Other banks have acted similarly to Westpac

[70]   Westpac’s decision not to have a continuing relationship with Targa aligns with decisions made by other New Zealand banks. The ASB Bank has closed accounts held by Targa and by HBHL. Mr Seel deposes that he has made enquiries with several other New Zealand banks, none of which is prepared to provide banking facilities to Targa. I acknowledge that declining to accept a new customer is not the same as deciding to terminate an existing customer. Nonetheless, the decisions by the ASB Bank to close accounts and the decision by other banks not to open accounts suggest that Westpac’s approach to its sanctions risk is not unreasonable when compared to banking practice in this country.

Conclusion

[71]   I conclude that there is no serious issue to be tried on Targa’s breach of contract claim.

Is there a serious issue to be tried on Targa’s FTA claim?

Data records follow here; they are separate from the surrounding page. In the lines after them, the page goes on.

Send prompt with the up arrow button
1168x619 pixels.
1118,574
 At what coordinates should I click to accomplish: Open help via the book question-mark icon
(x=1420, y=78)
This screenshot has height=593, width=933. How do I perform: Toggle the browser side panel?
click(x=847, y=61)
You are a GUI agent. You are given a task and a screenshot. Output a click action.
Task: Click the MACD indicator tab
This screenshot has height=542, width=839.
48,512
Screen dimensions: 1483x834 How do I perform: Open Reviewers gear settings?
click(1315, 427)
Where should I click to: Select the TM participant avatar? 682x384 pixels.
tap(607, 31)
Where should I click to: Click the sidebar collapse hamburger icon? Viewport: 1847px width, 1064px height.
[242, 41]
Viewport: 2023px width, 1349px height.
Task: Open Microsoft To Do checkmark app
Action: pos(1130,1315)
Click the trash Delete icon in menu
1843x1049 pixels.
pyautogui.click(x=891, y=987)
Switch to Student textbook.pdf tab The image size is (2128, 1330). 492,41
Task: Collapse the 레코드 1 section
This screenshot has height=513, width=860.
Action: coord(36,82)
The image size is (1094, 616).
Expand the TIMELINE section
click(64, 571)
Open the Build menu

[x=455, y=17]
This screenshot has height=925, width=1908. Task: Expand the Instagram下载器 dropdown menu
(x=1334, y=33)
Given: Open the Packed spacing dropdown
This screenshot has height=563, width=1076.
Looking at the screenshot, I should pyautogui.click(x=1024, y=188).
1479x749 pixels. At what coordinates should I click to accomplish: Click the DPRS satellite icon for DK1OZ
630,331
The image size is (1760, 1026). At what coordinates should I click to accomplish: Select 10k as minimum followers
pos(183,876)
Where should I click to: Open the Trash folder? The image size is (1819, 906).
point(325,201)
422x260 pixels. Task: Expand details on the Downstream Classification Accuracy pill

[72]   Section 7 of the FTA prohibits a person, in trade, from engaging in conduct that is unconscionable. Section 8 sets out matters to which the Court may have regard in determining whether conduct is unconscionable.

[73]   Targa submitted that Westpac’s closure of Targa’s accounts would be unconscionable on essentially the same grounds it put forward in respect of its breach of contract claim.

[74]   Section 7 is relatively new and is untested. It is unnecessary for me to embark upon a detailed examination of its provenance. It suffices to observe that the Explanatory Note to the Fair Trading Amendment Bill 2019 (which introduced s 7) described unconscionable conduct as “serious misconduct that goes far beyond being commercially necessary or appropriate”. This indicates what was intended.

[75]   For the reasons I have given in finding that Targa’s breach of contract claim does not raise a serious issue, I find there is no serious issue to be tried that Westpac would be acting unconscionably in closing Targa’s accounts.

Balance of convenience and overall justice

[76]   Given my conclusion that there is no serious issue to be tried, it is not necessary for me to address the balance of convenience or overall justice.

Result

[77]I decline Targa’s application.

[78]   Westpac is entitled to costs on the application. I expect the parties will be able to agree costs. If not, Westpac is to file a memorandum (no more than two pages, together with relevant schedules and annexures) by 3 March 2023, Targa to follow suit by 10 March 2023. I would then determine costs on the papers.